TOP guns from around the globe will gather on Northern moors next week for what promises to be the best grouse shooting season for a decade.

The National Gamekeepers Association, with 4,246 members nationwide, reports that numbers of the red grouse have improved considerably on estates in County Durham, Northumberland and Cumbria.

And they have attracted grouse shooters from around the world, including Europe, the US, South America and the Far East.

Lyndsay Waddell, the association's chairman and a head keeper in Upper Teesdale, County Durham, said: "Only North Yorkshire has taken a bit of a hit.

"That is because broods of chicks came during the severe wet weather we have experienced this summer and could not survive."

He said that generally throughout the region, numbers of birds were good, and birds were a better size than they have been for years.

"We have seen a very considerable improvement in the red grouse population," he said.

That is in stark contrast to 1998, when a tiny parasite worm decimated the birds in the North Pennines.

But through careful estate management, the parasite has largely been wiped out.

Mr Waddell said it was a sign of how good the numbers were this season that for the first time in his 30 years as a gamekeeper, he has not had to wait for at least two years for young birds to mature.

As the Glorious Twelfth, the start of the grouse shooting season, is tomorrow, most shoots will traditionally delay their start until Monday.

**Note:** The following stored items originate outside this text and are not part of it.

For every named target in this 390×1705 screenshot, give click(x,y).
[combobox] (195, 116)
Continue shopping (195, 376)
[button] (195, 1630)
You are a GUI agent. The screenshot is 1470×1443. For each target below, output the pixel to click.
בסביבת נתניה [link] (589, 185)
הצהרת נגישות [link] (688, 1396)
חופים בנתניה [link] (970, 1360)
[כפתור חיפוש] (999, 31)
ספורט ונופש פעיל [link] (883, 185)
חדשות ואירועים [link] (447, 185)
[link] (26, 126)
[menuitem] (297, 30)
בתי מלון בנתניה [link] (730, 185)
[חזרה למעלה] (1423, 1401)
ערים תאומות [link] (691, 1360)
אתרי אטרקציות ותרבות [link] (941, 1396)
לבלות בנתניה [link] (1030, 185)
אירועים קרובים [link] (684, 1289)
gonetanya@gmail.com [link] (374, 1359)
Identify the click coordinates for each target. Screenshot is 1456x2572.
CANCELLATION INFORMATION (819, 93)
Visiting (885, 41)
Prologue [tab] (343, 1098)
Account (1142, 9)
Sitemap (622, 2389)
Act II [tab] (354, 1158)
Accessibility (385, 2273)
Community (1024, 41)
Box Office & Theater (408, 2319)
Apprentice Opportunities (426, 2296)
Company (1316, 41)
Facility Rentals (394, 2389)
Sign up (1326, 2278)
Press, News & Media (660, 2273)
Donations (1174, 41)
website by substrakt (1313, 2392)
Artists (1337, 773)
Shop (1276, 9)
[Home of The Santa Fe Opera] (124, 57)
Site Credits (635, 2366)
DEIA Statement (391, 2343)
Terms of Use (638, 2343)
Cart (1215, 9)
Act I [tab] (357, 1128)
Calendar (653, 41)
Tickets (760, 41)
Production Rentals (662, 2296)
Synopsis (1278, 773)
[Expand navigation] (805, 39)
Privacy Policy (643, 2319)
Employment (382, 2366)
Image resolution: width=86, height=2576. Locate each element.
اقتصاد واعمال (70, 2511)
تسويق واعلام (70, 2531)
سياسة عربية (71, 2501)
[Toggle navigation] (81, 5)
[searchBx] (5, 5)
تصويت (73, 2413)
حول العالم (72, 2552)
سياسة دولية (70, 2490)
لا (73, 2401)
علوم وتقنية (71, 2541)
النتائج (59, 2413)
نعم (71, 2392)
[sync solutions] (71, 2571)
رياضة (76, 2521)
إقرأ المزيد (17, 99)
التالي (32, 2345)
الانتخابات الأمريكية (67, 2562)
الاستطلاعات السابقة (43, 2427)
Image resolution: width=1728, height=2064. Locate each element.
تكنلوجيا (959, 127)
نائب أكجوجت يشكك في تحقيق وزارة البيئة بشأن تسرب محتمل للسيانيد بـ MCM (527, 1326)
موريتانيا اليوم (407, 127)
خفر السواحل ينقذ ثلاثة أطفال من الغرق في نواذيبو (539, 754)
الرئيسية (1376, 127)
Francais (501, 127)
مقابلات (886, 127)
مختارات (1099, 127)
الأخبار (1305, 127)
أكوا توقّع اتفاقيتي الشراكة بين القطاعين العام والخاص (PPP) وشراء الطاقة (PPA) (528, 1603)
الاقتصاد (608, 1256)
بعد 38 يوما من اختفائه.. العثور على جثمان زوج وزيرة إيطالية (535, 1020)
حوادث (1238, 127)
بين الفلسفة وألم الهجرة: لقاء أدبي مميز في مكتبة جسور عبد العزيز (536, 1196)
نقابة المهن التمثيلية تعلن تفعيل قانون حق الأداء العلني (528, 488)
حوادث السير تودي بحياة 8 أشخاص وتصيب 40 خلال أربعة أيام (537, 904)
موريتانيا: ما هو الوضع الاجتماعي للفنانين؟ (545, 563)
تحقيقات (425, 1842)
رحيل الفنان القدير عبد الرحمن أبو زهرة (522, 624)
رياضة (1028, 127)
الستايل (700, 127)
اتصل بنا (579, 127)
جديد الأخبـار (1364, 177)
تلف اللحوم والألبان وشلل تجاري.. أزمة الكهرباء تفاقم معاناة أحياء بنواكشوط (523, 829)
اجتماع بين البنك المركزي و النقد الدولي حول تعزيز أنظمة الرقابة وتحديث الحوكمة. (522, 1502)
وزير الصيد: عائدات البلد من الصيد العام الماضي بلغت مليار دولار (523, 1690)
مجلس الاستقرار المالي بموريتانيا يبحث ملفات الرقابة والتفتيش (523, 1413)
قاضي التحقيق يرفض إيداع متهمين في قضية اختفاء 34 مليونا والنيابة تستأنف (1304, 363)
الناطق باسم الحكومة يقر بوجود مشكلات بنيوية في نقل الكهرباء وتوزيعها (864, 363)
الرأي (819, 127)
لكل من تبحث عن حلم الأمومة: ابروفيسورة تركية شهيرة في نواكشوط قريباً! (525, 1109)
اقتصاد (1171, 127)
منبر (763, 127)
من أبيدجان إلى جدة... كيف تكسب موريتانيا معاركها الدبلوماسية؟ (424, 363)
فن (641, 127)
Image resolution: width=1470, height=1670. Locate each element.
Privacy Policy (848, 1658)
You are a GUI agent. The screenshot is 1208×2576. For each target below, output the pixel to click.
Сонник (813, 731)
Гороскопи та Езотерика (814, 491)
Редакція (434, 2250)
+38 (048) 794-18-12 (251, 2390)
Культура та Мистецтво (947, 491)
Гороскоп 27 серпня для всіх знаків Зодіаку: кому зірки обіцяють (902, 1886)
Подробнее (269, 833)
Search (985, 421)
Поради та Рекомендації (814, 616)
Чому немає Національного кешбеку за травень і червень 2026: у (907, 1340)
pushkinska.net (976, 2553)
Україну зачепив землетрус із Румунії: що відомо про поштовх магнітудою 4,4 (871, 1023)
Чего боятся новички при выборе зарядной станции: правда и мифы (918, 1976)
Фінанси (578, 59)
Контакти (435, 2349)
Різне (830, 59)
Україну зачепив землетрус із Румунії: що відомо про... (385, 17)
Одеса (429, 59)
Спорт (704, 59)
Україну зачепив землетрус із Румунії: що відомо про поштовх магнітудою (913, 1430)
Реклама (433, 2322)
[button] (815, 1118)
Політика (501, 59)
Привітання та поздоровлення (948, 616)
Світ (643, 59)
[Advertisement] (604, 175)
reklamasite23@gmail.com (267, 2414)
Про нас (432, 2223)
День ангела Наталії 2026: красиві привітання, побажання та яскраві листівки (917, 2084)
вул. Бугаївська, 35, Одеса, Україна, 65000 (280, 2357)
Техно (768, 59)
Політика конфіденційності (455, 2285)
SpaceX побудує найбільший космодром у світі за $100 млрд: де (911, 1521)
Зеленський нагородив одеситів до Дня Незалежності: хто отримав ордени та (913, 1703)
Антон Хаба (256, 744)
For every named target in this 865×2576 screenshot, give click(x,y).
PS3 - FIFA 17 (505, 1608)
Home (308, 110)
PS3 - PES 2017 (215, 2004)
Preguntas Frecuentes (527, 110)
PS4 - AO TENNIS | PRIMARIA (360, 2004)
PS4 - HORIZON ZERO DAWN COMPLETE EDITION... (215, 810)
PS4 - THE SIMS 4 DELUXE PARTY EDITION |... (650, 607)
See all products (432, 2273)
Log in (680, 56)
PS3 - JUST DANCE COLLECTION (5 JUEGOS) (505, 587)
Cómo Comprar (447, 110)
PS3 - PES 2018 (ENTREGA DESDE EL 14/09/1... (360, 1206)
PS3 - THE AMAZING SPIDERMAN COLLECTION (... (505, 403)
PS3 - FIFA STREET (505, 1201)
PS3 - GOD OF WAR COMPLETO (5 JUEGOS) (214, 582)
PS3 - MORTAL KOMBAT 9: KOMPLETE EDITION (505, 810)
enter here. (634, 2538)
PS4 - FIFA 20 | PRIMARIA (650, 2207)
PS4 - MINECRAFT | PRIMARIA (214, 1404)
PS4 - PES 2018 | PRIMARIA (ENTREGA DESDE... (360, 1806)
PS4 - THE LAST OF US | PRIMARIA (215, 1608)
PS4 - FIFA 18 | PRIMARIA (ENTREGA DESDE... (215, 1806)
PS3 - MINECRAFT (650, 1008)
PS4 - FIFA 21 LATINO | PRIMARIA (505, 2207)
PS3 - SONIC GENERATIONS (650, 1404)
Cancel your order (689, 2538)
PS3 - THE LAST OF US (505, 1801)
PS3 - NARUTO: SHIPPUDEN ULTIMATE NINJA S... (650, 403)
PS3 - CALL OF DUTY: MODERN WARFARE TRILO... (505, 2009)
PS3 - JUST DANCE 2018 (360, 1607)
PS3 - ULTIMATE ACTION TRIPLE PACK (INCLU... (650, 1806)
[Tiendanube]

The number of overseas sportsmen taking part in shoots is also on the rise.

Mr Waddell said: "Traditionally most of them have come from Europe and North America, but we have bookings this season from South America and, for the first time, from the Far East."

It has led to benefits for hotels and restaurants in the area, with many establishments reporting bookings well up on previous years.

The only bleak note on the shooting scene is what seems a total wipeout of the partridge population on Northern moors.

David Baines, a research director with the Game Conservancy Trust in Upper Teesdale, said not one chick had been seen this summer because of the torrential rains.

He said: "We believe the chicks have become stunted because they have not been able to feed in the wet heather and have simply wandered off and died."

The game bird had been making a comeback in areas such as the North Pennines in recent years.